Phew...and I'm just beginning. I love being organized but I rarely am--the last time I felt 100% organized was in the six weeks before my daughter was born...and that unprecedented bout of tidying was seventeen years ago. I know it is likely borderline obsessive compulsive, but I feel more functional when I know where I can find the small tube of "Super Glue" or that all of my linen dinner napkins are washed, ironed and folded in their own little drawer.

We have accumulated way too much stuff and most of it is in our kitchen. I am at the point where I need to build another pantry (two dish pantries are already brimming) or rotate collections as in a museum. Or, in a fit of crazy desperation, sell a bunch of stuff on eBay to help support my eBay habit...but then, I would miss something. I'm not to that point yet. Hopefully, I will be by the time I am ready to downsize into a smaller house. (My husband and I often muse at how fun--or how cruel--it would be to just leave a houseful of stuff for our children to sort out and fight over.)
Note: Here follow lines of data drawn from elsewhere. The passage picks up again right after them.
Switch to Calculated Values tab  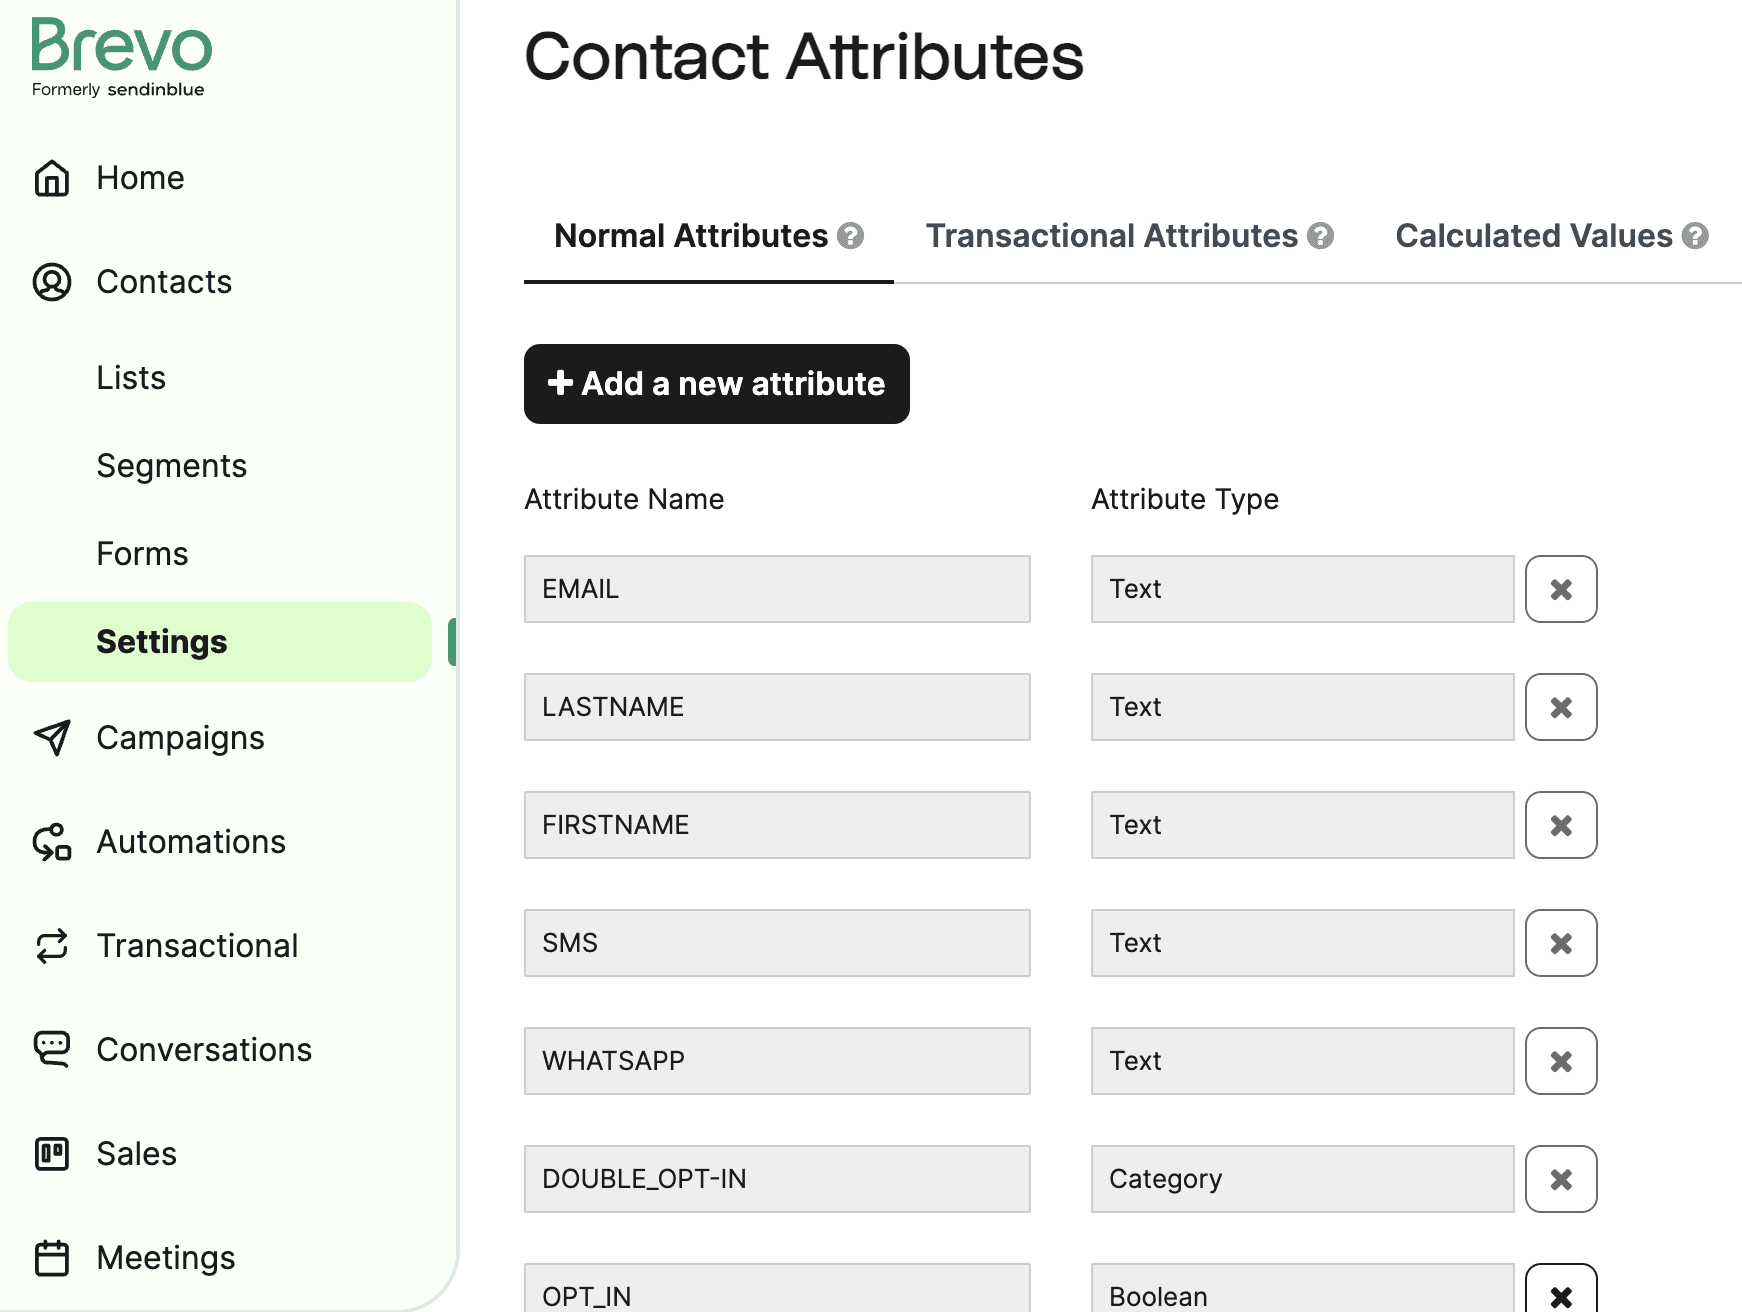click(x=1533, y=236)
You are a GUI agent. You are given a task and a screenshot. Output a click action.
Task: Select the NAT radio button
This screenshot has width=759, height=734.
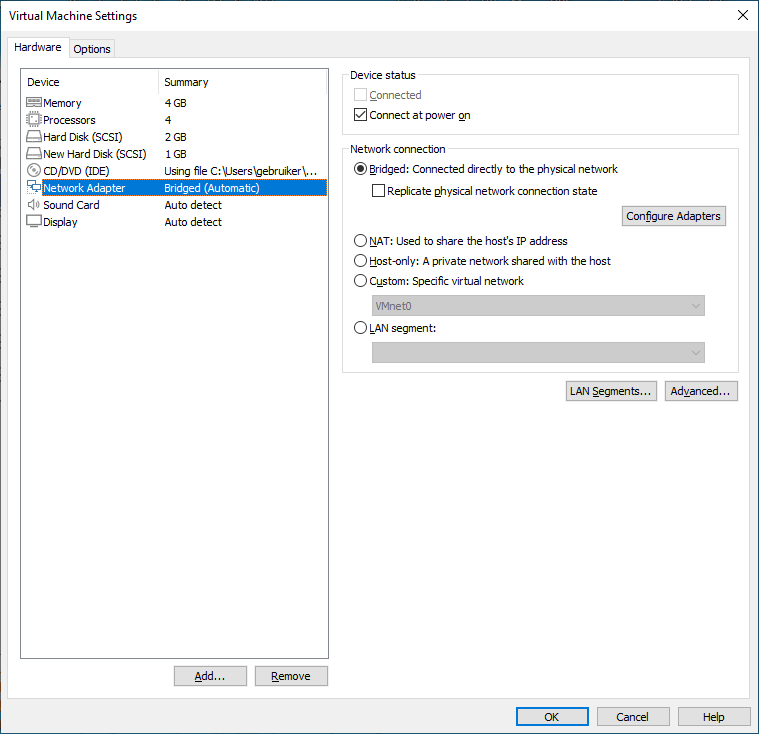[361, 241]
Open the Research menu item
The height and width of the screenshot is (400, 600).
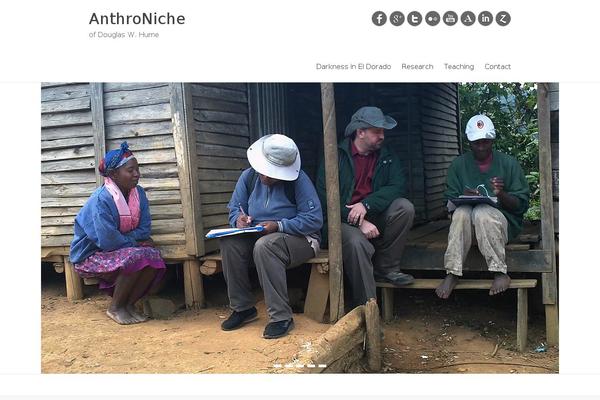pos(417,67)
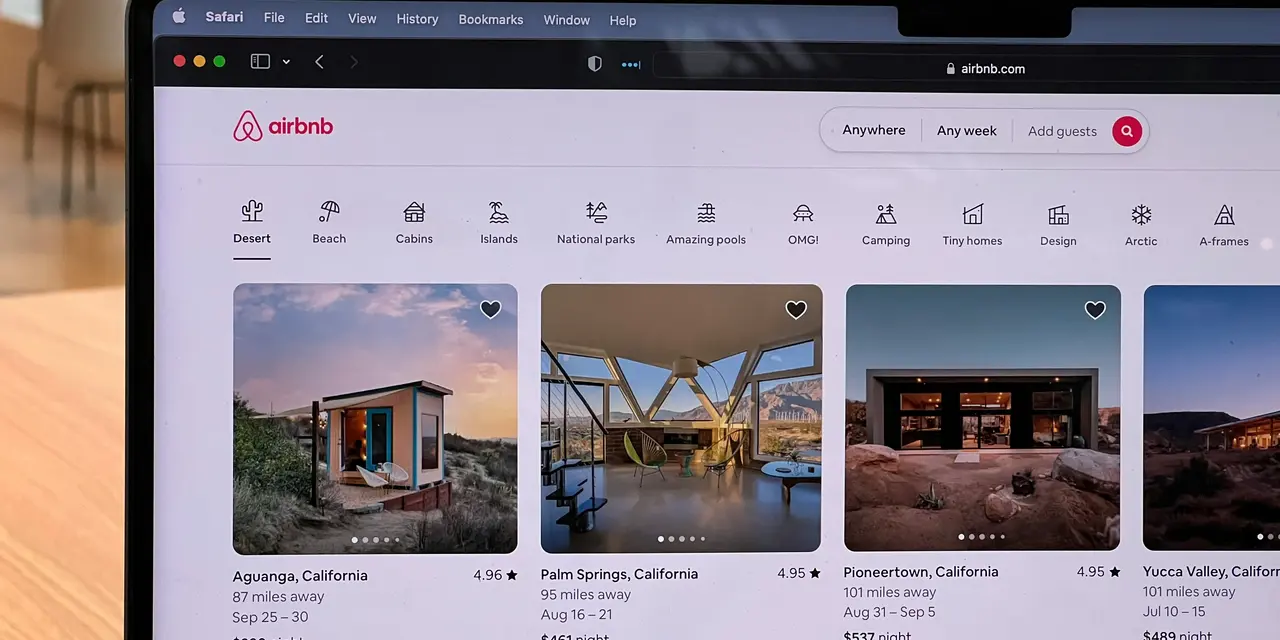Heart the Pioneertown, California listing

(1095, 310)
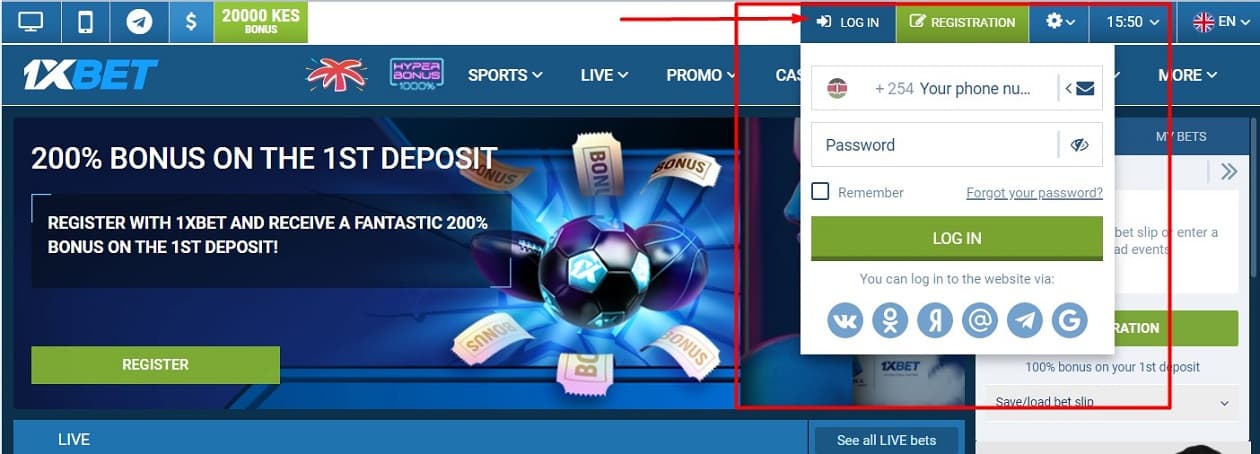Log in via Odnoklassniki icon
This screenshot has width=1260, height=454.
point(890,320)
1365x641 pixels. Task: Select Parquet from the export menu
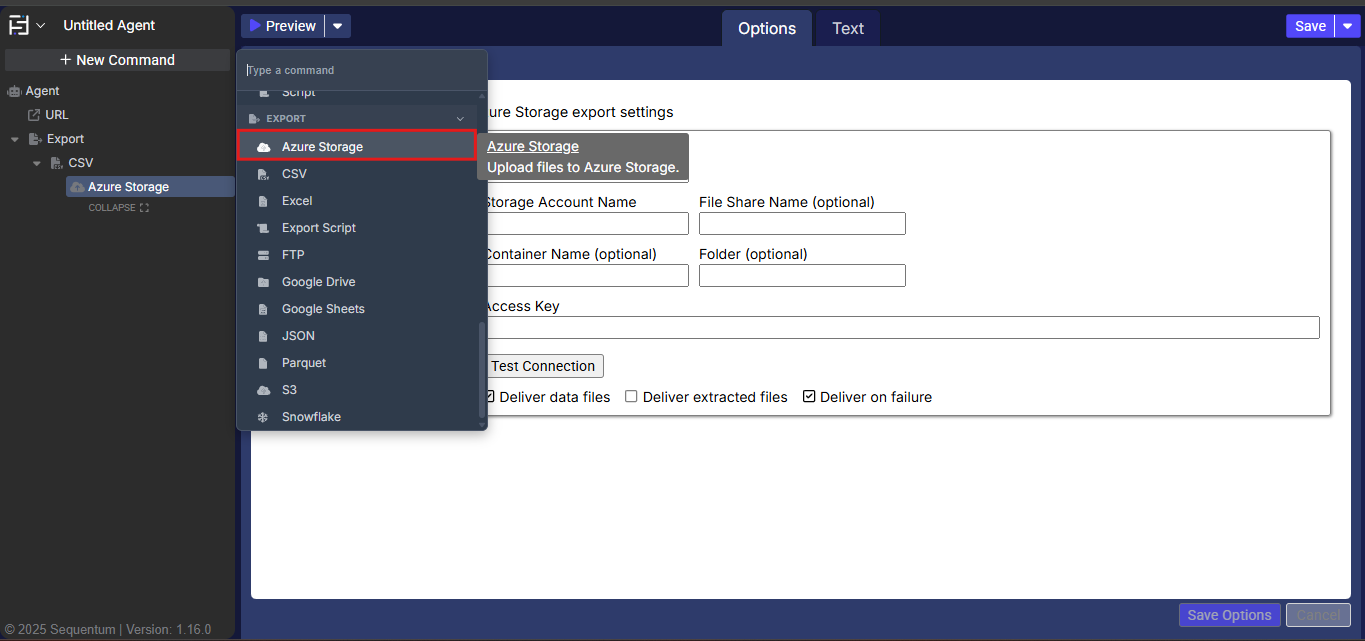point(304,363)
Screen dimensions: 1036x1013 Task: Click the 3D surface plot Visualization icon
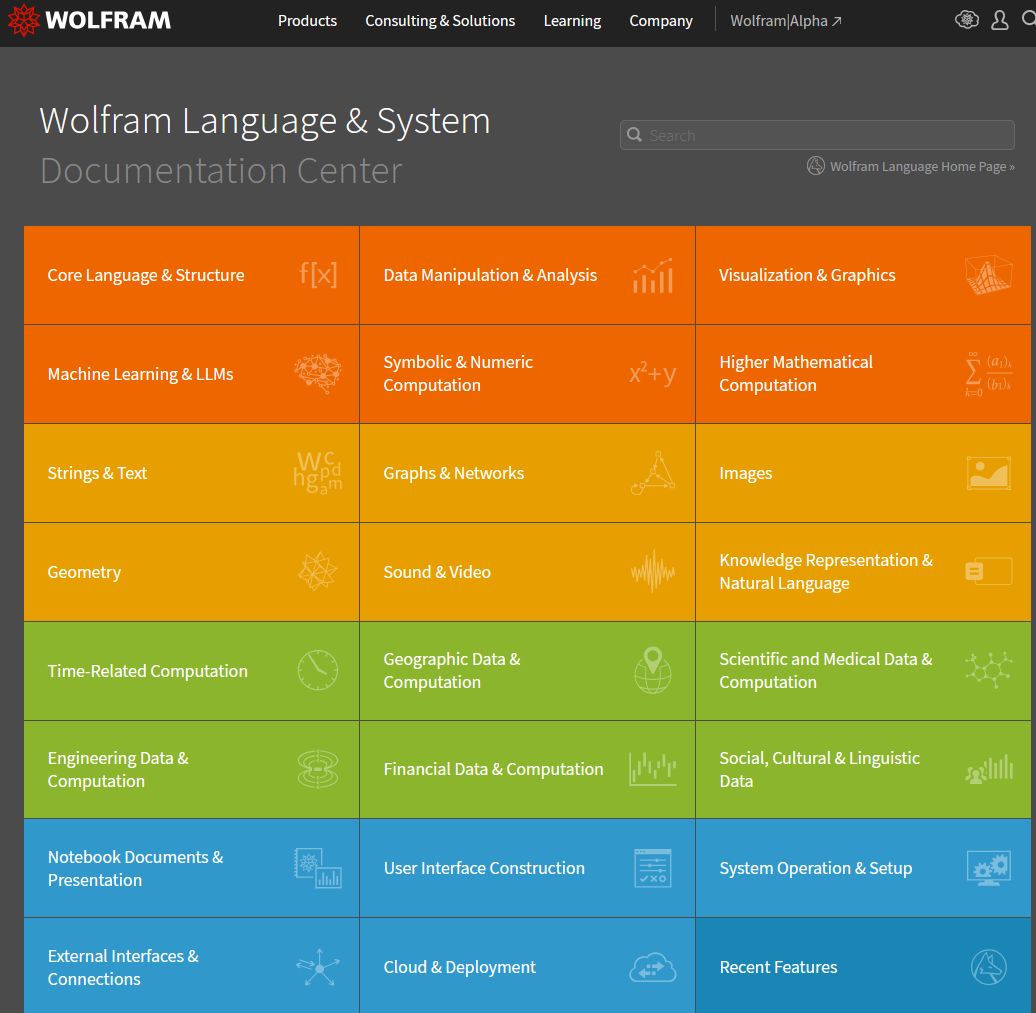[x=988, y=275]
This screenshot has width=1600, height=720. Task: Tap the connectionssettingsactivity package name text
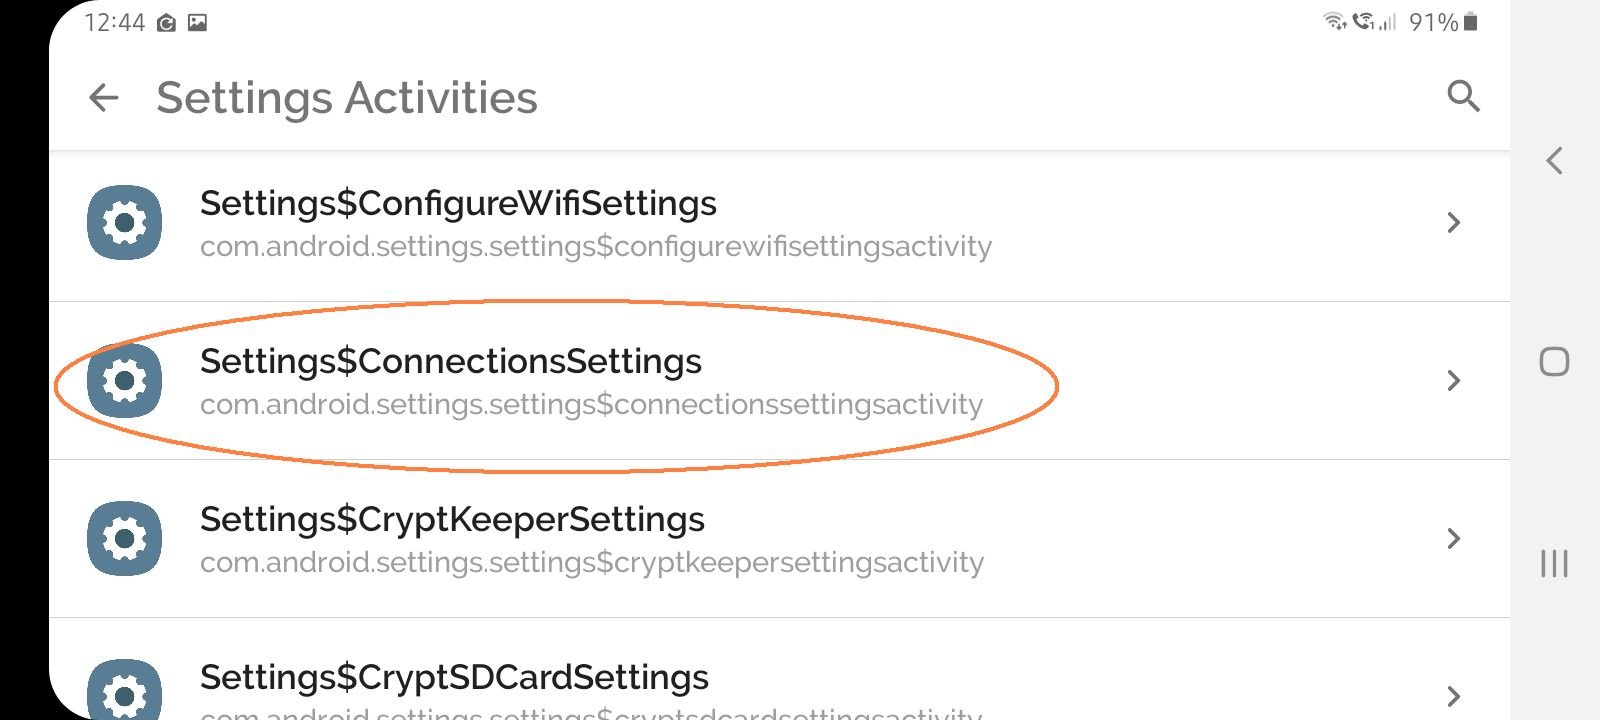pos(591,404)
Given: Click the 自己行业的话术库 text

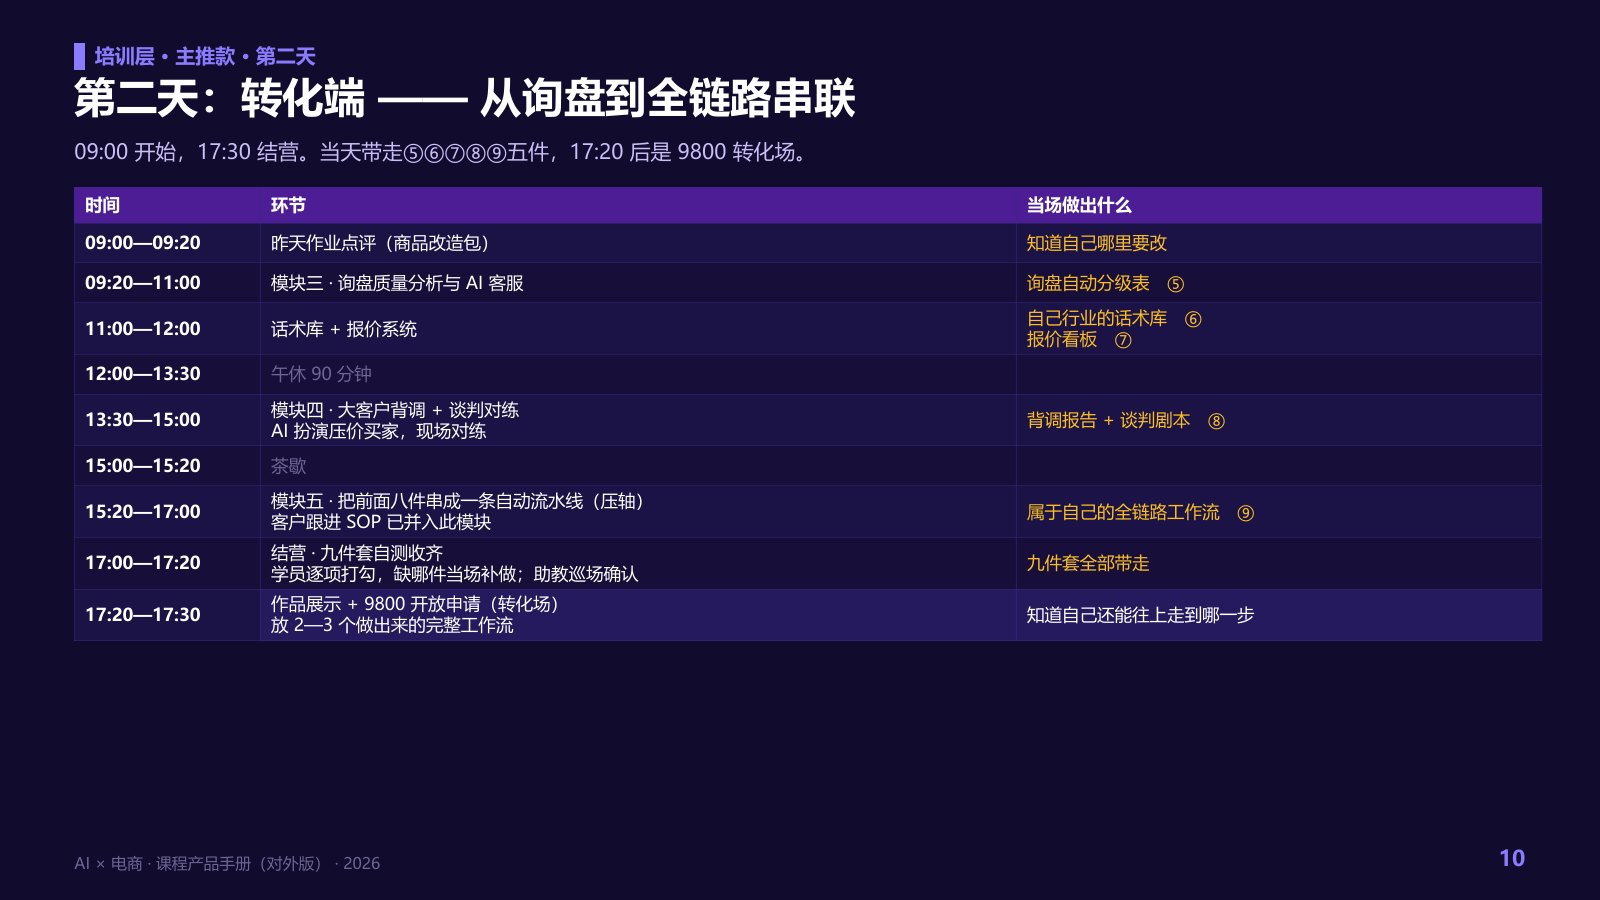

The fun is in the collecting, there is no doubt. At some point when I have every piece of "Country Fare" by Zanesville Pottery ever made--and I'm getting there--I will probably sigh deeply, look it all over, and say: "What else now? What possibly more can there be to life now that I have every single piece of 'Country Fare' pottery ever made?" No doubt this is how Barbra Streisand felt before she sold her Arts & Crafts and Mission pieces at auction. Been there, done that...on to the next passion.

After I plow through the kitchen cupboards and drawers (which is so much easier than filing paper or sorting through old letters, isn't it?), I will finish going through my office piles. All of this is to prepare me for larger chunks of writing time for my book and other projects--when I won't have to worry, while writing about pantries, where I put my Pyrex corn dishes last summer when we finished with them for the season. It's the unanswered voices of disheveled clutter and misplaced items that call to us, consuming our waking moments and sapping our productivity.

Who needs that kind of aggravation from a set of unorganized Pyrex?